What I do know is, I ran my running club’s tough, multi-terrain 7.8 mile race (the South Molton Struggle) off the back of only one run over 5 miles between then and early August, and placed 3rd. I was even 20 seconds quicker than last year.

The following weekend I ran a 10 mile race, another distance milestone since August, in 1:00:55. That’s my second quickest 10 mile race to date, although I must add flat 10 milers aren’t very common around here. Fully fit I know I could have been under the hour mark, but it was much better than I anticipated, as I had a 1:02-1:04 time in mind.

My legs really suffered throughout the next week, it was a bit of a shock to them. Not enough to stop me cycling and running, but it certainly necessitated a resurgence in heating and icing (and an ice bath, ouch). What Zwifting had boosted was my cardiovascular ability, beyond where I had got to in terms of my running strength (if that makes sense.) I pushed my leg muscles to their absolute max, because the Zwifting had boosted my ability to handle the intensity I was running at. Y’know, VO2 max ‘n’ stuff.

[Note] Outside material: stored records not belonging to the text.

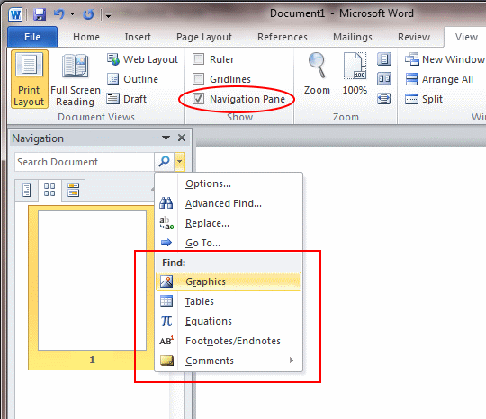Open the Navigation pane options arrow
This screenshot has height=419, width=486.
tap(167, 138)
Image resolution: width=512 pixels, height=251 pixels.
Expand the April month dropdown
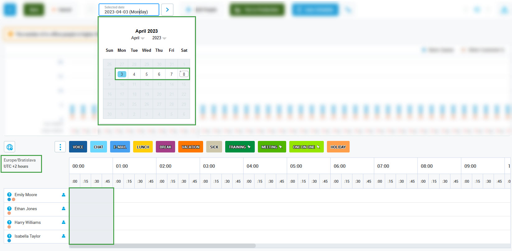pyautogui.click(x=138, y=38)
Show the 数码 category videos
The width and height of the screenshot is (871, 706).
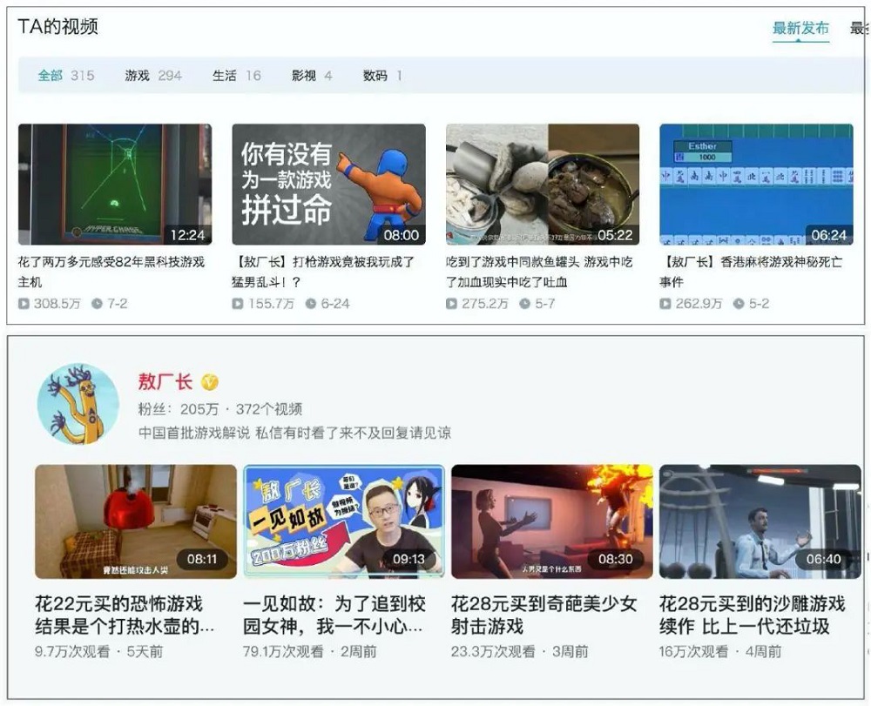[x=381, y=76]
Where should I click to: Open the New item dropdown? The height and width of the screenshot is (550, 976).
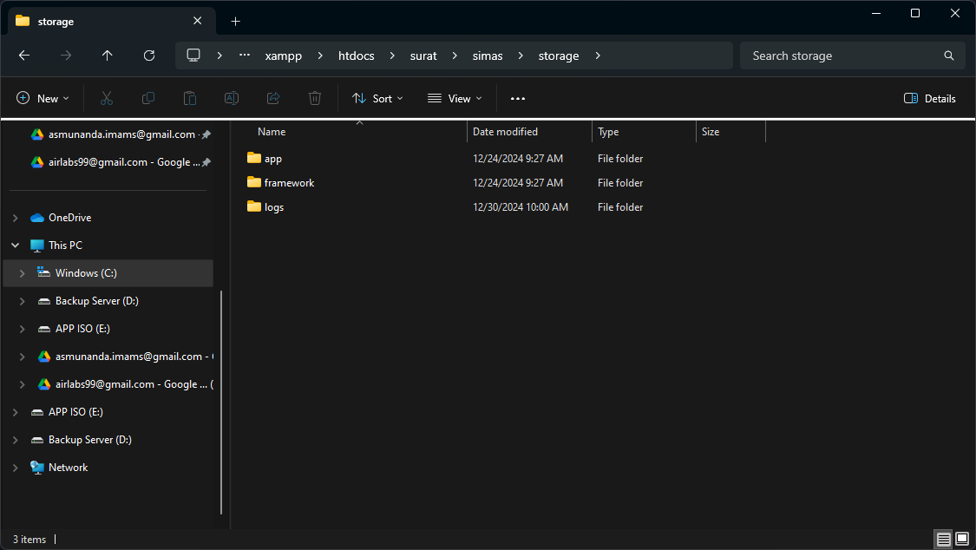coord(43,99)
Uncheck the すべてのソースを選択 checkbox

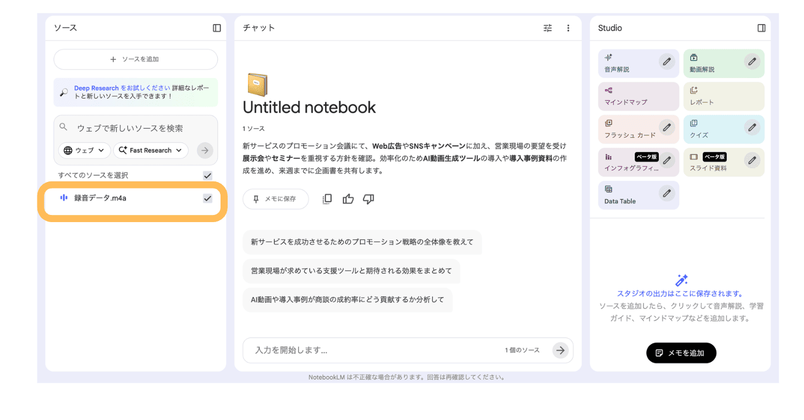point(207,175)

Bideford 10 Miler. Author in yellow shoes. Some find egg-yolk yellow as a shoe colour utterly repulsive. I don’t listen to the haters. Wife included.
Photo Credit: Hooligan’s Dad Photography

Moving Forward (Difficult on Rollers)

As you may imagine, I’m now having a full rethink about my training! I’ve got 4 ½ months until Boston and I’ve resolved to keep Zwifting as much as possible, even when the running mileage starts to crank up. I think this could be an exceptionally interesting period of time and I’m looking forward to seeing how the Zwifting boosts my running and in turn if my running boosts my Zwifting.

The current plan is to run every day, for at least 30 minutes, to rebuild that leg strength. Meanwhile, I’m 2 days away from completing the 6 week FTP builder, so I’d really like to be wrapped up with that by December 9th and then try a few races. I shall hopefully be reporting back on my findings!